EXERCISE PASSAGE -
************

When 95 degrees feels cool, you know it’s been a hot spring. Last week the thermometer hit 110 or higher in Delhi. This is a searing, exhausting heat. On the last day of school I was wilting from the temps and the prospect of having to entertain my kids for 11 weeks.
I bought a yummy orange from the campus kiosk and I threw it into my purse to eat on the ride home. The school oranges are wonderful – imported from Florida, seedless, sweet, juicy, easy to peel – unlike the fruit I get from my local stall. To digress for one luxurious paragraph, I’m reminded of the poem by William Carlos Williams “This Is Just To Say”:
I have eaten the plums that were in the icebox and which you were probably saving for breakfast Forgive me they were delicious so sweet and so cold
I really wanted that orange. I had a car full of kids and we were on our way home. I was in the front passenger seat, peeling and anticipating – when a hopeful, young face pressed against my window. It was one of the beggar children from the intersection that I have written about so many times. Ahh… Those hopeful eyes looking at my orange.

************

COLLECTED MATERIAL -
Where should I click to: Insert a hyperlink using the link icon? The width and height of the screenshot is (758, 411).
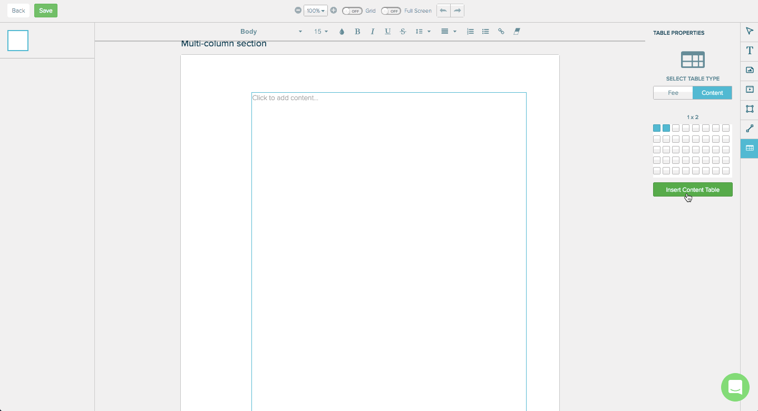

************

EXERCISE GOAL - In the passage about the hot spring in Delhi, where were the school oranges imported from?

EXERCISE RESULT - Florida